17 Nov
12:00 - 13:00

UM Data Science Research Seminar

The UM Data Science Research Seminar Series are monthly sessions organized by the Institute of Data Science, in collaboration with different departments across UM. The aim of these sessions is to bring together scientists from all over Maastricht University to discuss breakthroughs and research topics related to Data Science.

This session is organized in collaboration with the School for Mental Health and Neuroscience (MHeNs).


Schedule

 

Lecture 1

Time: 12:00 - 12:30

Speaker: Rick Reijnders

Title: "Machine learning-based prediction of cognitive outcomes in de novo Parkinson's disease"

Abstract: 
Cognitive impairment is a debilitating symptom in Parkinson’s disease (PD). We aimed to establish an accurate multivariate machine learning (ML) model to predict cognitive outcome in newly diagnosed PD cases from the Parkinson’s Progression Markers Initiative (PPMI). Annual cognitive assessments over an eight-year time span were used to define two cognitive outcomes of i) cognitive impairment, and ii) dementia conversion. Selected baseline variables were organized into three subsets of clinical, biofluid and genetic/epigenetic measures and tested using four different ML algorithms. Irrespective of the ML algorithm used, the models consisting of the clinical variables performed best and showed a better prediction of cognitive impairment outcome over dementia conversion. We observed a marginal improvement in the prediction performance when clinical, biofluid and epigenetic/genetic variables were all included in one model. Several cerebrospinal fluid measures and an epigenetic marker showed high predictive weighting in multiple models when included alongside clinical variables.

 

Lecture 2

Time: 12:30 - 13:00

Speaker: Valentin Laroche

Title: "Methylomic-based molecular subtyping of Alzheimer’s Disease"

Abstract: 
Accumulating evidence shows that the heterogeneity and temporal complexity of Alzheimer’s Disease contribute to the lack of effective treatment. Advances in omics technologies along with development of efficient integrative analytical pipelines, provide a unique opportunity to investigate the drivers of heterogeneity at multiple molecular levels. In this study, we used DNA methylation data quantified in postmortem prefrontal cortex to identify the molecular subtypes of AD, and the distinct molecular features driving the disease heterogeneity.
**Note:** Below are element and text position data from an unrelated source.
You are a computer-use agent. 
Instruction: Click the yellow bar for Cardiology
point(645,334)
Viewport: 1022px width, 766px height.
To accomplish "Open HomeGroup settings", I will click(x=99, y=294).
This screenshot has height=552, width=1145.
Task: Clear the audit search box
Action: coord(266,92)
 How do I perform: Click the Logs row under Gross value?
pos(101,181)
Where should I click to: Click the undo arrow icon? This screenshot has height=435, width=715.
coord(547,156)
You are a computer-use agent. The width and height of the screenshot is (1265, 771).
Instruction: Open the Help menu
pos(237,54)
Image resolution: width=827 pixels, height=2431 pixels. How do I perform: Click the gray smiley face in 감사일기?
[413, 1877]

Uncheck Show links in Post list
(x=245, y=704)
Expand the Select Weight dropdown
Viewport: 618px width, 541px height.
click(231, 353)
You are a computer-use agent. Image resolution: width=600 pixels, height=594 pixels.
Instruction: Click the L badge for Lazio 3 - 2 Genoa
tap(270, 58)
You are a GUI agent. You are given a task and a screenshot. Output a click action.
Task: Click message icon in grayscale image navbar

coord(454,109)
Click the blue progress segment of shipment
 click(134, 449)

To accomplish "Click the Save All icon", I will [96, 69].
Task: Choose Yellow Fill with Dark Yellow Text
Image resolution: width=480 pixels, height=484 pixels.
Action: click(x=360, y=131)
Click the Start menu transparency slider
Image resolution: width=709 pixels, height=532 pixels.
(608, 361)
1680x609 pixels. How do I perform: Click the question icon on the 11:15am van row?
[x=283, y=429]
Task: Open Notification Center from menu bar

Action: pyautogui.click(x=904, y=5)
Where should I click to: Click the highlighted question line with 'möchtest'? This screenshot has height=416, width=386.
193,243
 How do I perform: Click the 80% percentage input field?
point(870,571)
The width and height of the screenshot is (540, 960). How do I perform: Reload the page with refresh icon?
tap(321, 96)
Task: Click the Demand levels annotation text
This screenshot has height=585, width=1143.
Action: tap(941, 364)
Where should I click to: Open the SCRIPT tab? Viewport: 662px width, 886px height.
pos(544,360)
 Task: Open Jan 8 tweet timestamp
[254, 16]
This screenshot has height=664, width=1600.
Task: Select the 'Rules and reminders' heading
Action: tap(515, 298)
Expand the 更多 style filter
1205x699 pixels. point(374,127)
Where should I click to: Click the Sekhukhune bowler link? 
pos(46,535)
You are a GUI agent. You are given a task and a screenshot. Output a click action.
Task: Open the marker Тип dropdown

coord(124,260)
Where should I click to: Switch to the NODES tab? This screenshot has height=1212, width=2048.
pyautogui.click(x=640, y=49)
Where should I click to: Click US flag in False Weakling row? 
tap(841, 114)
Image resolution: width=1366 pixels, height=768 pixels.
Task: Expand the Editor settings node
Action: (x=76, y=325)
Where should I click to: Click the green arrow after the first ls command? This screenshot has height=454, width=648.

We used DNA methylation data generated in postmortem prefrontal cortex in three independent biobanks of Brain for Dementia Research (BDR; n = 415), the Mount Sinai Brain Bank (MSBB; n = 250) and (ROSMAP; n = 710). Multiple unsupervised clustering methods including network-based, Bayesian and Ensemble approaches were applied on DNA methylation data quantified by the Illumina EPIC arrays in the discovery cohort (BDR). Following each clustering method, distinct features related to the identified subtypes were captured using classification models such as sparse partial least squares discriminant analysis and random forest. The most accurate models comprising the distinct features were used classifying the samples within the two other independent cohorts (MSBB, ROSMAP).

We identified multiple well-defined clusters of samples in the BDR cohort. We achieved good prediction values in the test data to classify the subtypes using the distinct methylation features related to the identified subtypes (AUC: 0.86 – 0.96). The best performing classification model was applied on two other independent cohorts and similarly classified samples across different cohorts were extensively characterized using relevant clinical and pathological information.